▶ AIM OF THE EXERCISE: The data below should be restated word for word, with every picture omitted.

-- DATA FOR ANALYSIS follows --

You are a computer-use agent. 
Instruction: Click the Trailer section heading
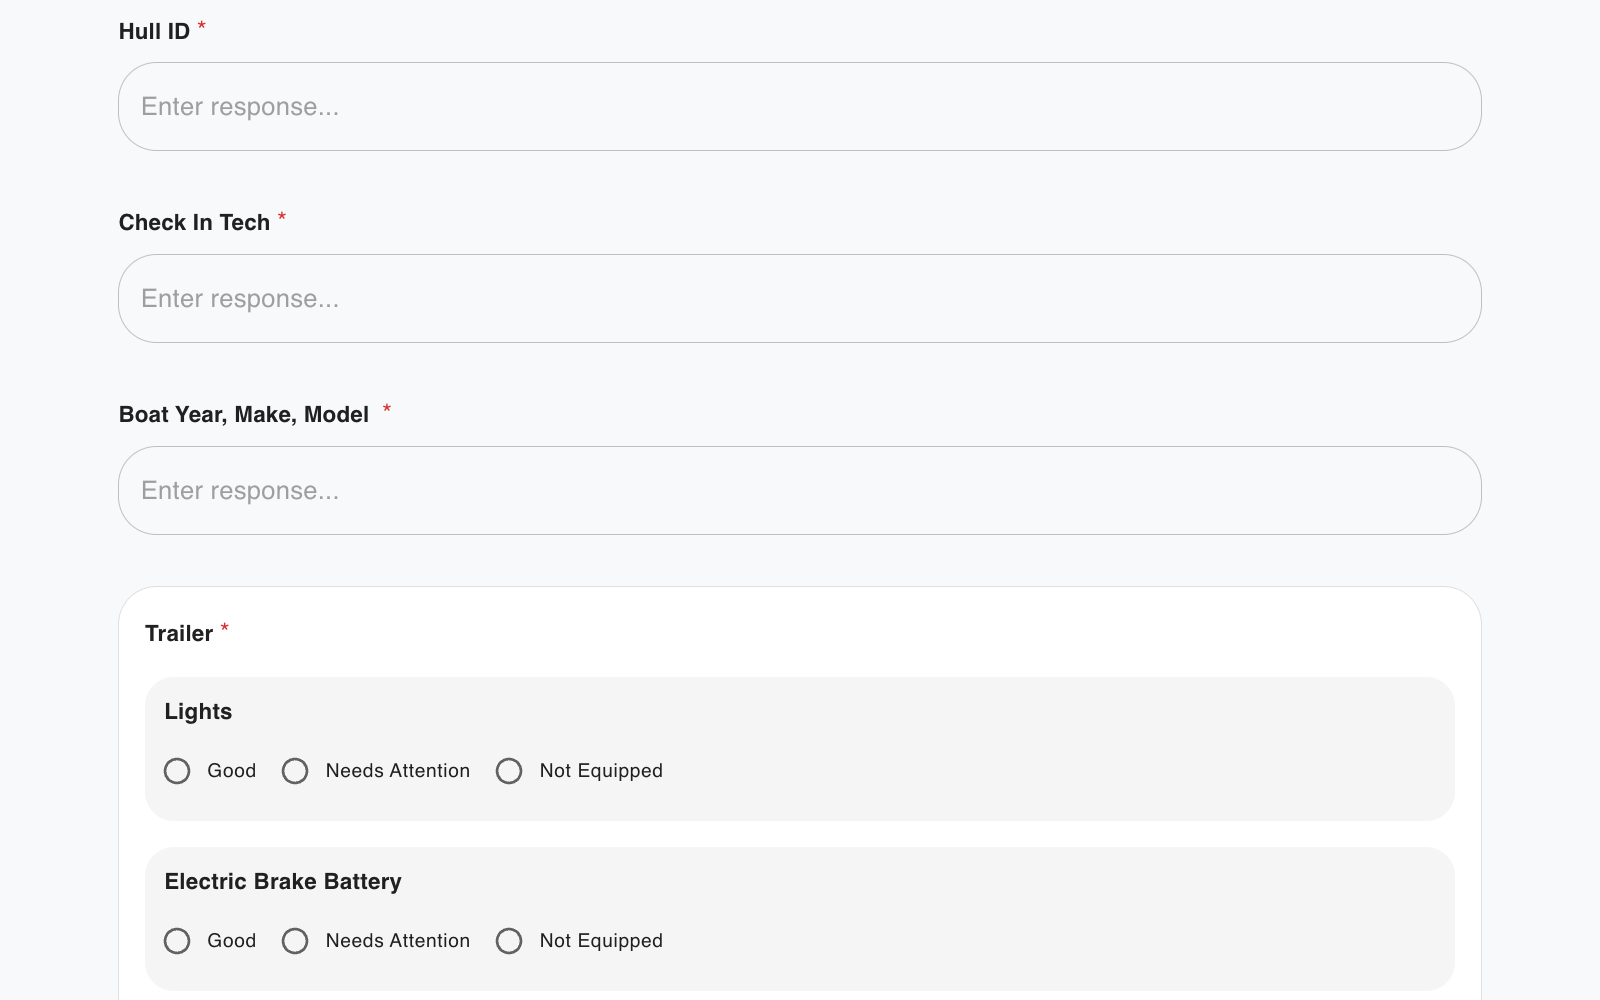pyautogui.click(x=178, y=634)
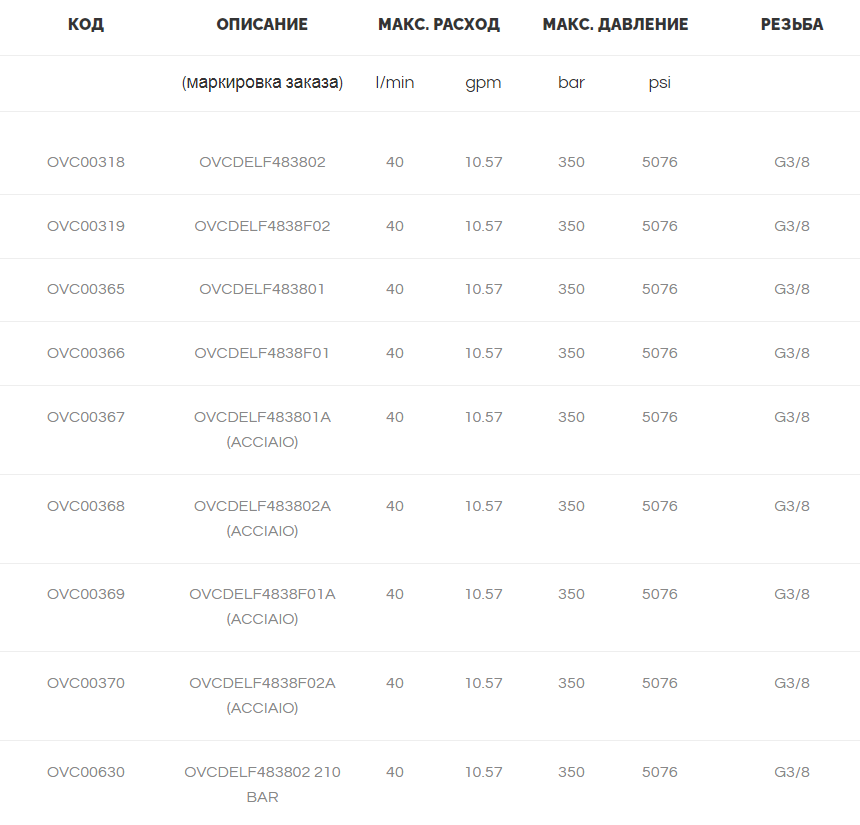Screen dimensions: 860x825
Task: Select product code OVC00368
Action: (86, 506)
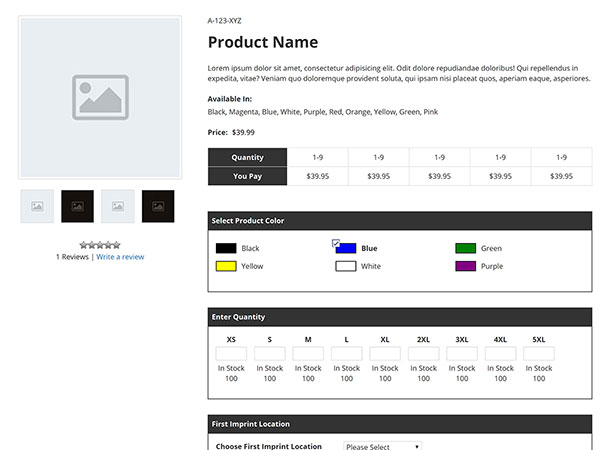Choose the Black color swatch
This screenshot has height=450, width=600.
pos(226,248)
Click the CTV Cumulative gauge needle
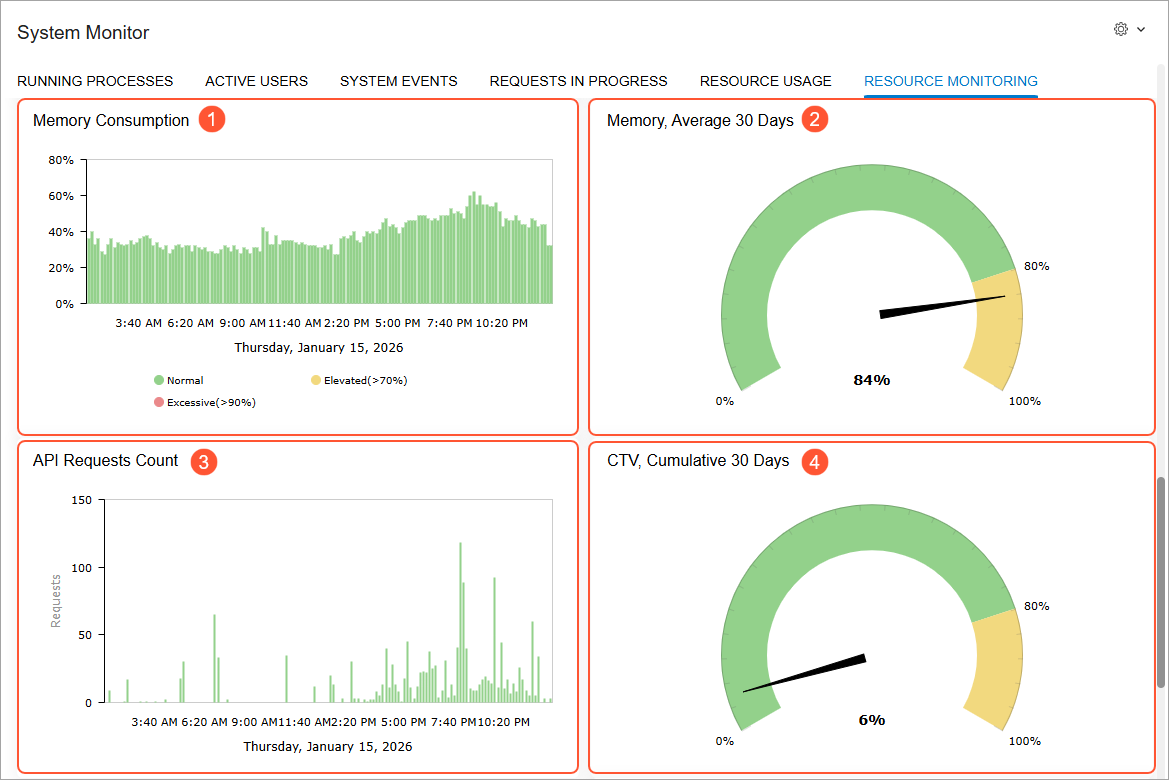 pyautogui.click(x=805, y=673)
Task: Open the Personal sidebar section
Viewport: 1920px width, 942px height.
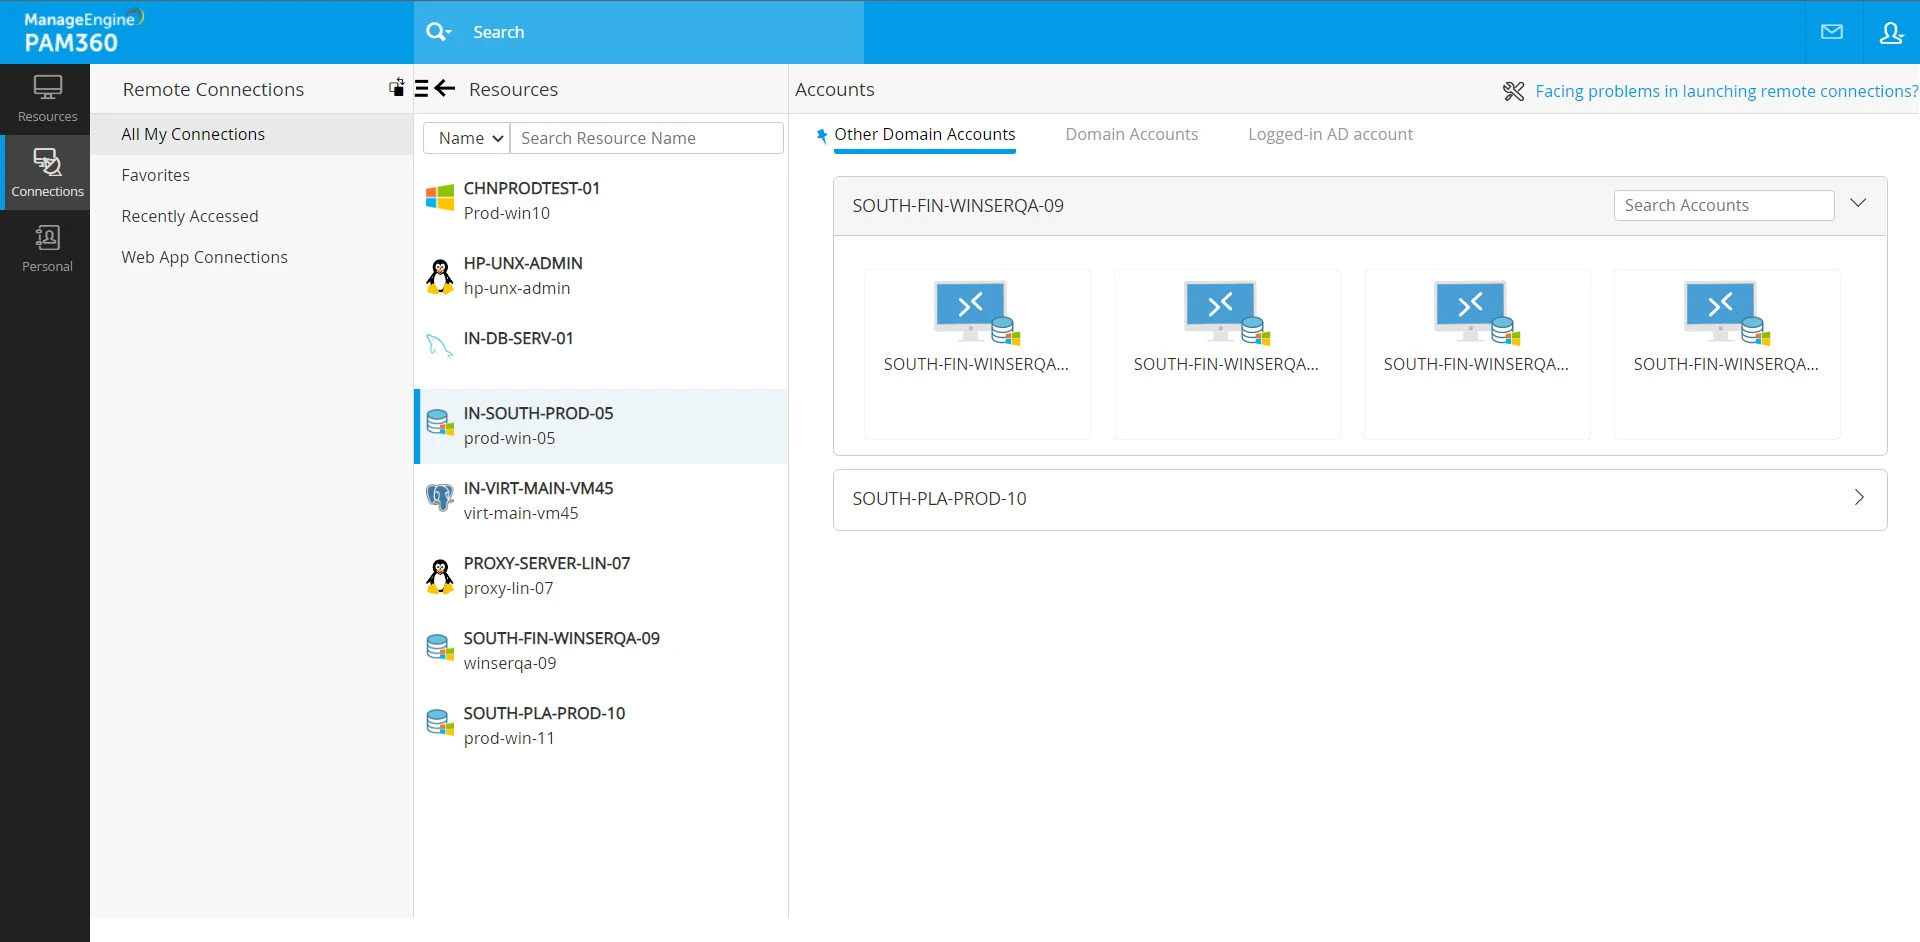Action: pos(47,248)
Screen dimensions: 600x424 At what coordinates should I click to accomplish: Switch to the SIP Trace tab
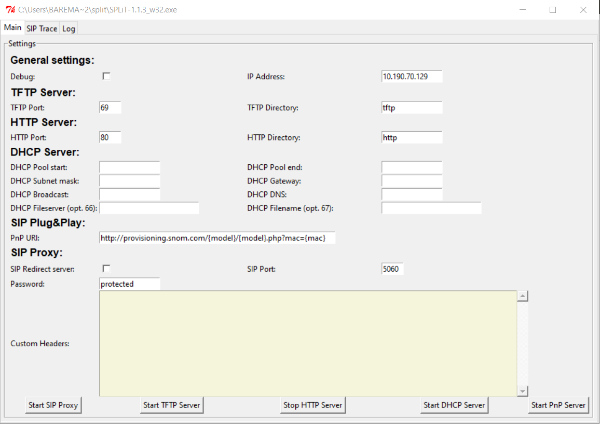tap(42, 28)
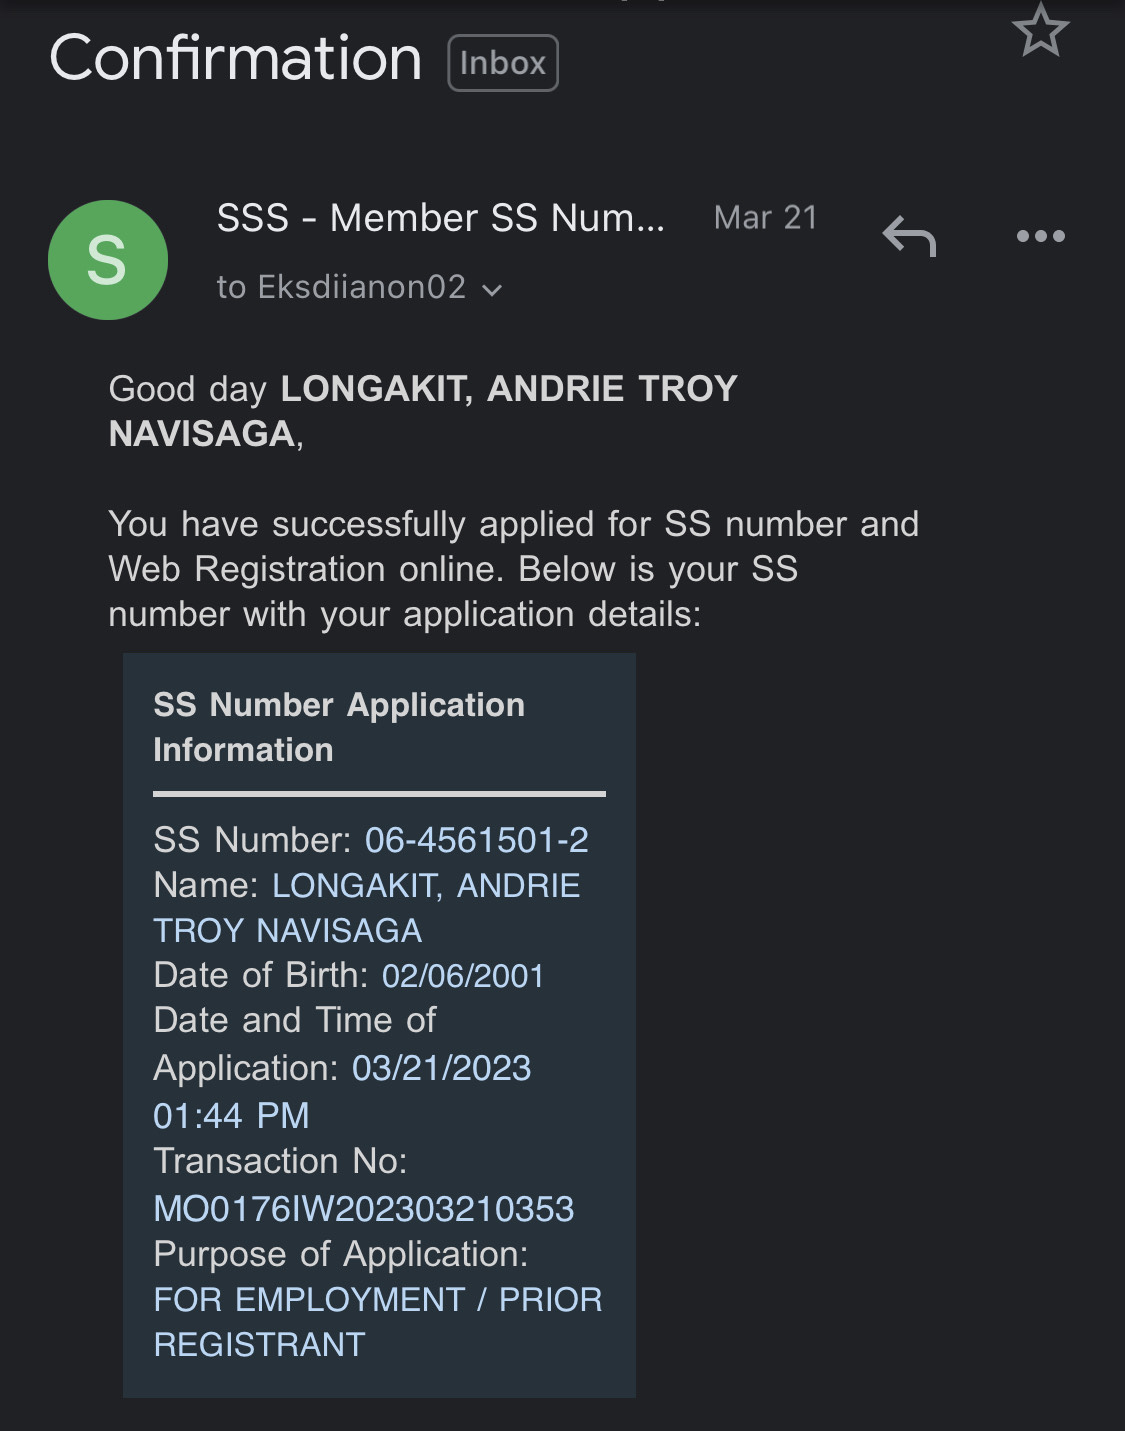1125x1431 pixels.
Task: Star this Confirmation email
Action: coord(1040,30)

-- DATA FOR ANALYSIS concluded --

▶ PROBLEM SOLUTION:
You are a computer-use agent. 
Instruction: Click the Trailer section heading
pyautogui.click(x=178, y=634)
Screen dimensions: 860x825
Task: Select product code OVC00368
Action: (86, 506)
Choose the Black color swatch
This screenshot has height=450, width=600.
pos(226,248)
Click the CTV Cumulative gauge needle
 pyautogui.click(x=805, y=673)
Task: Open the Personal sidebar section
Viewport: 1920px width, 942px height.
Action: pos(47,248)
Screen dimensions: 600x424 At what coordinates should I click to accomplish: Switch to the SIP Trace tab
tap(42, 28)
1125x1431 pixels.
Task: Star this Confirmation email
Action: coord(1040,30)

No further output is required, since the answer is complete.